• [EXCERPTED DATA]:

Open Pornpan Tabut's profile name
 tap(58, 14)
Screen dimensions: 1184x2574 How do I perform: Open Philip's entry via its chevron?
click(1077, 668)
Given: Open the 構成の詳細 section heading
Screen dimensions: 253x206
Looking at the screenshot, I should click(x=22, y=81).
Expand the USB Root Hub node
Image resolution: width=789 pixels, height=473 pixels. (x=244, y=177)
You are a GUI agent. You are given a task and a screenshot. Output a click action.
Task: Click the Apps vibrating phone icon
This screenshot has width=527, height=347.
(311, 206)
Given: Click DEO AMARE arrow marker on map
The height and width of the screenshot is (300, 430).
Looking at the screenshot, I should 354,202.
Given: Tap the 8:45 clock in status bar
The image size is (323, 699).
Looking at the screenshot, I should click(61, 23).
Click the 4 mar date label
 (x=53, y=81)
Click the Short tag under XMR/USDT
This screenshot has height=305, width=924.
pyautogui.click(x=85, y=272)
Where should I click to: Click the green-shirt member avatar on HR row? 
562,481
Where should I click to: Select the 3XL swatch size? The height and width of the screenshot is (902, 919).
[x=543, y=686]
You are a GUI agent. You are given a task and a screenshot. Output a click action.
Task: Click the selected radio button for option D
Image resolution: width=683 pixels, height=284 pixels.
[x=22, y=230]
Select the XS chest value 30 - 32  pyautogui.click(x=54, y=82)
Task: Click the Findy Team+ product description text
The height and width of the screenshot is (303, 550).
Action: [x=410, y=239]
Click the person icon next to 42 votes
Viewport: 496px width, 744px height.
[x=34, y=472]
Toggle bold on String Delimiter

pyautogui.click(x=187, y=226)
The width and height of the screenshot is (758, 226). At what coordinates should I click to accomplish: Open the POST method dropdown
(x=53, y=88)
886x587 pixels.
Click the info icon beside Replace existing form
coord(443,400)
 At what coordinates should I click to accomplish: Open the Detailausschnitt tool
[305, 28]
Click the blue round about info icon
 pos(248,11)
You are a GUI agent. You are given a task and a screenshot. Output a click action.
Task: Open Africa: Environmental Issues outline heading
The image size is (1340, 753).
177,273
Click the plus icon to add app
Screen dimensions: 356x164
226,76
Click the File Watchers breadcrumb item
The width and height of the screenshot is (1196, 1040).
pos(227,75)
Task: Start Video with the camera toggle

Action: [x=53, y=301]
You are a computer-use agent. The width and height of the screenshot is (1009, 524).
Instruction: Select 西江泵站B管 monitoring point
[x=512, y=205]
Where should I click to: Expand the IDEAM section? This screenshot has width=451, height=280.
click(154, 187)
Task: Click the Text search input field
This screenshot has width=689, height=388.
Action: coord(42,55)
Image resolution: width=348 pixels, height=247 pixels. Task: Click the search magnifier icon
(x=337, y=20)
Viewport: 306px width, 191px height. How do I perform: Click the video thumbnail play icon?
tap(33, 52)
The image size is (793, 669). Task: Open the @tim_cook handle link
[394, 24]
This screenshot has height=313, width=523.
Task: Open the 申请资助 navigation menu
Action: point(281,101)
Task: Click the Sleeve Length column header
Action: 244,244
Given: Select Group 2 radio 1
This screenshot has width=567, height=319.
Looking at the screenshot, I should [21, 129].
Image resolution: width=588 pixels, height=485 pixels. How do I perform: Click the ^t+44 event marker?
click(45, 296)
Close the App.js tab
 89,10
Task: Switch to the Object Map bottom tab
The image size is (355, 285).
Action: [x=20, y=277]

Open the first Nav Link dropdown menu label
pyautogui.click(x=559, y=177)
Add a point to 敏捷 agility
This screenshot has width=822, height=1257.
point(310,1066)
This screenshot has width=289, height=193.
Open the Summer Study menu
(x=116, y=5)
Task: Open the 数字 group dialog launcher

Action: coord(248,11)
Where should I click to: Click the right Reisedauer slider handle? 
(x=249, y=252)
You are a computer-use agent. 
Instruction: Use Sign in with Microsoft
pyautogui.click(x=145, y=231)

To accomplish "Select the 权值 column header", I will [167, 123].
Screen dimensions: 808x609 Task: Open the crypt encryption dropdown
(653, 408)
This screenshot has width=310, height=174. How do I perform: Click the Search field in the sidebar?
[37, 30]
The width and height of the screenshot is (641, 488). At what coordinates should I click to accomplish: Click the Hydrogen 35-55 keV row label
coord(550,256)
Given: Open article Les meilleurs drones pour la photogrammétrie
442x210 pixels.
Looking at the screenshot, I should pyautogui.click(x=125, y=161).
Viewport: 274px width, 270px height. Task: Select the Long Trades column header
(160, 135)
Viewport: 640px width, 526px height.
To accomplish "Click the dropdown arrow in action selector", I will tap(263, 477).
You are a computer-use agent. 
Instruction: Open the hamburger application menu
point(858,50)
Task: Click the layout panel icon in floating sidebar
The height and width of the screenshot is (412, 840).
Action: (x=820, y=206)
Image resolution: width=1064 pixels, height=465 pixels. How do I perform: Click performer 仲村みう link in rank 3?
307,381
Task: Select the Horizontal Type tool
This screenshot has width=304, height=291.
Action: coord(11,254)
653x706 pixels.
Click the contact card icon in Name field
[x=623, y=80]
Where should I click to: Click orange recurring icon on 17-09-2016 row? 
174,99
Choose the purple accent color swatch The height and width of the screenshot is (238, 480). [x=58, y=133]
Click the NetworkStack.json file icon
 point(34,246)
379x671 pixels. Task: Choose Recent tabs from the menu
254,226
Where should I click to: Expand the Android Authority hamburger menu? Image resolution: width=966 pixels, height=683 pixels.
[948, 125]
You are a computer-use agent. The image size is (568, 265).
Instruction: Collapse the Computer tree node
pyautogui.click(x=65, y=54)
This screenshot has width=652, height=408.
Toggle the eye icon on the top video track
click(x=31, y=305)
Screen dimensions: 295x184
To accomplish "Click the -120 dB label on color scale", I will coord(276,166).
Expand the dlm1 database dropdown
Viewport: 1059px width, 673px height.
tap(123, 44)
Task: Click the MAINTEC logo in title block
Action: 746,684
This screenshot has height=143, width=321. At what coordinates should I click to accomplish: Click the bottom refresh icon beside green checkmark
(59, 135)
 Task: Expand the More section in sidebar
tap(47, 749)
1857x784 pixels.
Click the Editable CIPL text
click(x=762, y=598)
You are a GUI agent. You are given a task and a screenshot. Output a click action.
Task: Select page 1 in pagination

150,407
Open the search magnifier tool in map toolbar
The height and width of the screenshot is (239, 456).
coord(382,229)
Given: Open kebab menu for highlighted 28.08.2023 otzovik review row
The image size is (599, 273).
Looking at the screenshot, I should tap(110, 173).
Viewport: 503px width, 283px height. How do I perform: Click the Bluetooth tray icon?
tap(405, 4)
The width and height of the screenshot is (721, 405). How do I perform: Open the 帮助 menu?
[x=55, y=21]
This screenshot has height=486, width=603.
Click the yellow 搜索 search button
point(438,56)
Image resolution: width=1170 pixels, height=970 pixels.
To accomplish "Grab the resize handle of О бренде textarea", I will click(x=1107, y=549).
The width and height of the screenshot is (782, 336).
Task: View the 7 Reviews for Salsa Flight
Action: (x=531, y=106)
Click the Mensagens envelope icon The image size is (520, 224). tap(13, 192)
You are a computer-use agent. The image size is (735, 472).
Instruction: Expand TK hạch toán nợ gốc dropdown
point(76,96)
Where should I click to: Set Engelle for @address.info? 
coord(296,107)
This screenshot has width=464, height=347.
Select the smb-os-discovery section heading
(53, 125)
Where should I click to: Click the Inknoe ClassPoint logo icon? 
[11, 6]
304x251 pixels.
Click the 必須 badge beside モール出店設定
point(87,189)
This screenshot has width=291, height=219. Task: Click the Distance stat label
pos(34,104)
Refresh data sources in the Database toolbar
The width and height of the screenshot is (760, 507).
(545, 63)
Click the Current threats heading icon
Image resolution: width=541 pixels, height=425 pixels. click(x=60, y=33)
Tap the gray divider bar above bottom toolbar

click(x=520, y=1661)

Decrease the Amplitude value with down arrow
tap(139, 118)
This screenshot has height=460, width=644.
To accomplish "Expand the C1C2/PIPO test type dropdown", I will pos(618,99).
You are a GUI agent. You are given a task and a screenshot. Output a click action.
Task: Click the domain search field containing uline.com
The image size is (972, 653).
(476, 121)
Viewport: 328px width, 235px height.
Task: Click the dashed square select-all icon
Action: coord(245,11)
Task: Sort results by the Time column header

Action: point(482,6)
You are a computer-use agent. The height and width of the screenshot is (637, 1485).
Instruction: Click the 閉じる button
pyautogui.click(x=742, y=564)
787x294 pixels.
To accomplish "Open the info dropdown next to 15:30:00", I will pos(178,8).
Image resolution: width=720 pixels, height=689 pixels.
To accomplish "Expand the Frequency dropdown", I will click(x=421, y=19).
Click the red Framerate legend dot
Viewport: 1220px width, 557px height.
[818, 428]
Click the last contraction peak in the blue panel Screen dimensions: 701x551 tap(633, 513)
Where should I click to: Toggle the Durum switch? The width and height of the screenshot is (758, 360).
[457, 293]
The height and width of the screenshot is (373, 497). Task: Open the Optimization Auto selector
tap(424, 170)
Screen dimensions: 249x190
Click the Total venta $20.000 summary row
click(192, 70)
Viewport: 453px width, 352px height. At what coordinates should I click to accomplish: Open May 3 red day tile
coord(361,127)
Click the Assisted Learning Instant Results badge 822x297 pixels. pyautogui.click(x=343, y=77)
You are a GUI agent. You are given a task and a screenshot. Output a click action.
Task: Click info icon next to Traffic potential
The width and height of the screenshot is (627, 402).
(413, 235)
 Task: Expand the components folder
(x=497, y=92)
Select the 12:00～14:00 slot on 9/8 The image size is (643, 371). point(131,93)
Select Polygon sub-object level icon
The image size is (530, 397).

• [WHAT YOU SHOULD DO]: When "panel" shows up in a line of the material, report that line.

• [YOUR RESPONSE]:
Task: Click the layout panel icon in floating sidebar
Click the last contraction peak in the blue panel Screen dimensions: 701x551 tap(633, 513)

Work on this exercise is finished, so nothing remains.